I came across this blog of an author that had a page dedicated to this loose community called the Insecure Writers Support Group.
I need it.
Even though it is probably useless.
A writer is many things, none of which I understand fully. Am I a writer? I do not think so, not yet. I want to be a writer. I occasionally try to be a writer. But I am not one yet. I have not stopped anything in my life to write instead. Writing has not taken precedence over anything else. So I am a husband, a physicist, amateur programmer, and much more of a reader than a writer. But I would like to be a writer. So why don't I write?
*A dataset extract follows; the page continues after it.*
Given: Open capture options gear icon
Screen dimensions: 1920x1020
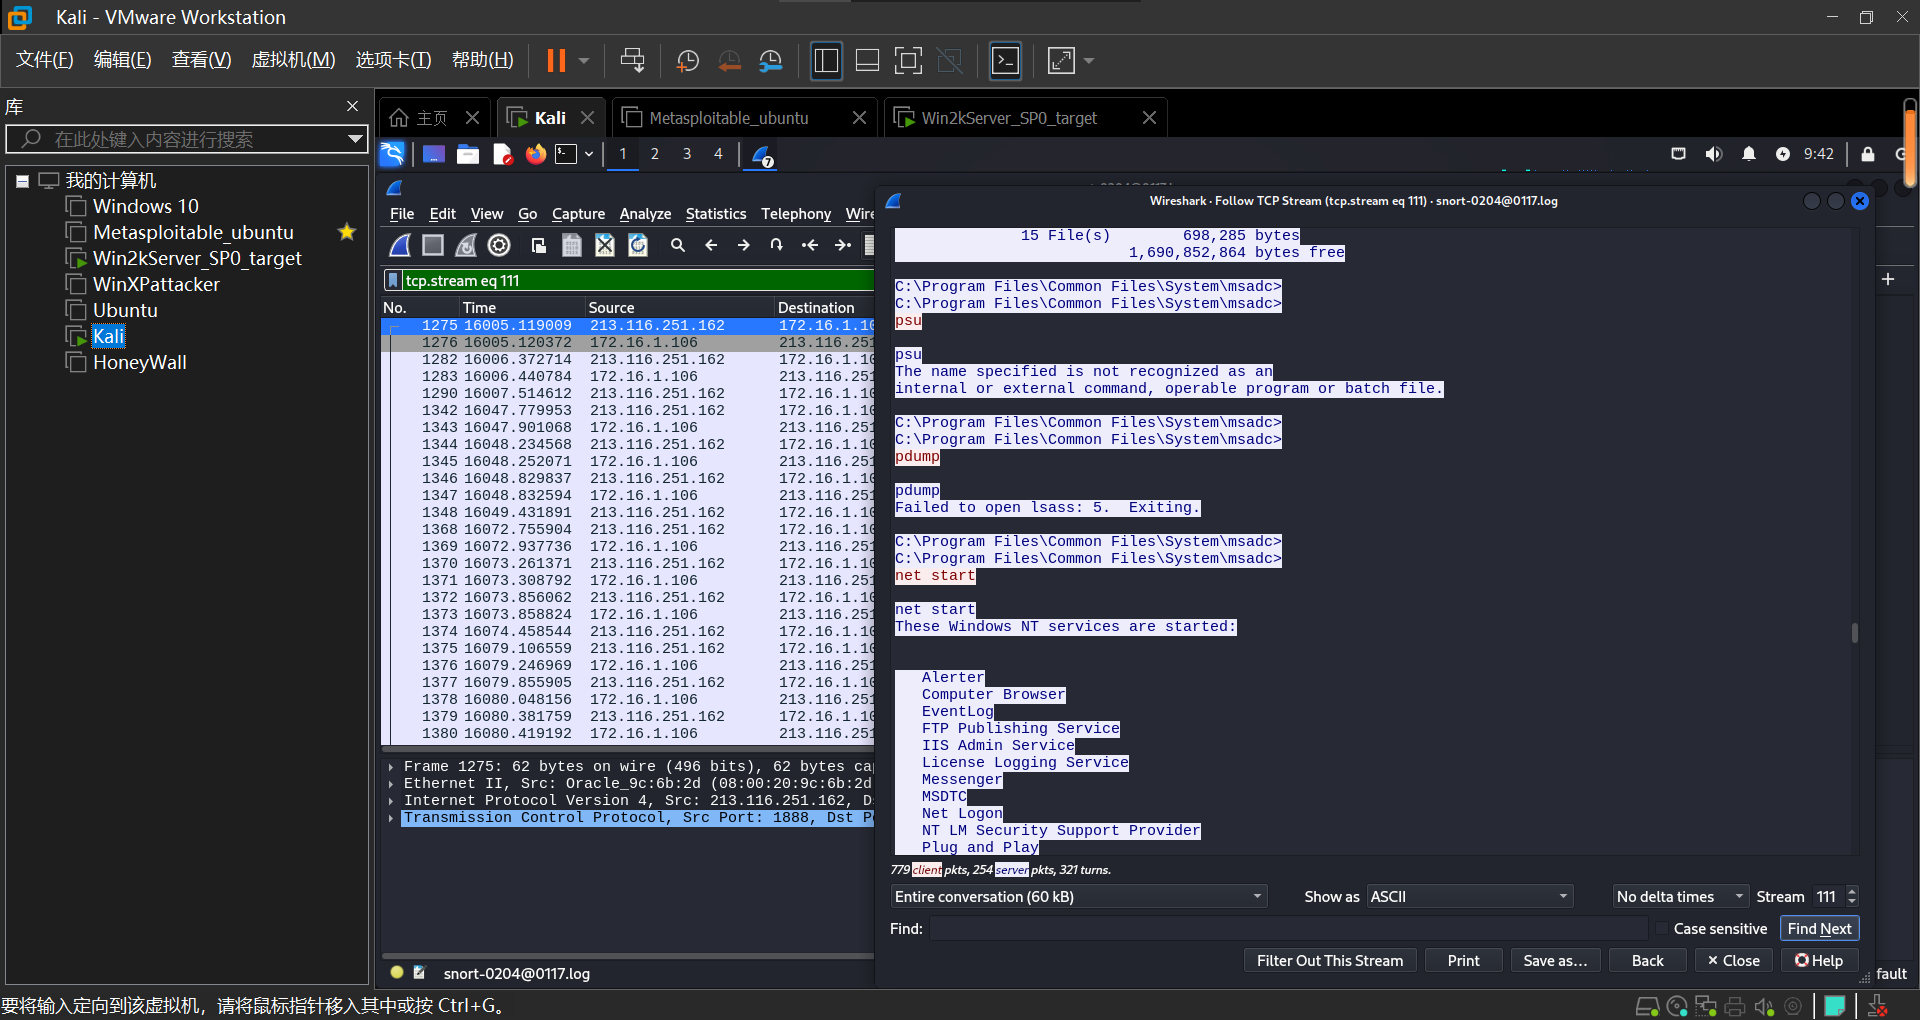Looking at the screenshot, I should tap(499, 245).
Insecure is not an adjective I usually attach to myself. I am not insecure, I know I write well. I know I am not the next Nobel or Booker or Hugo, but I know I could be decent if I tried. I like to say I just don't have the time to write. It takes me so long to write a blog post, so long to edit and polish it, that I just cannot afford the time. Because I am trying to do all the other things that will 'secure' me a stable job that I like so that I can write when I can find the time. Which is never. Because I cannot drop everything and just write, what if no one wants to read it... what would I be then? An insecure writer?
No one can change anything to help a writer, much less one in denial, feel less insecure. All they can do is start an imaginary support group which, if you look closely through the websites and badges and words of advice, really is just ... a reader.
And that is all a writer needs...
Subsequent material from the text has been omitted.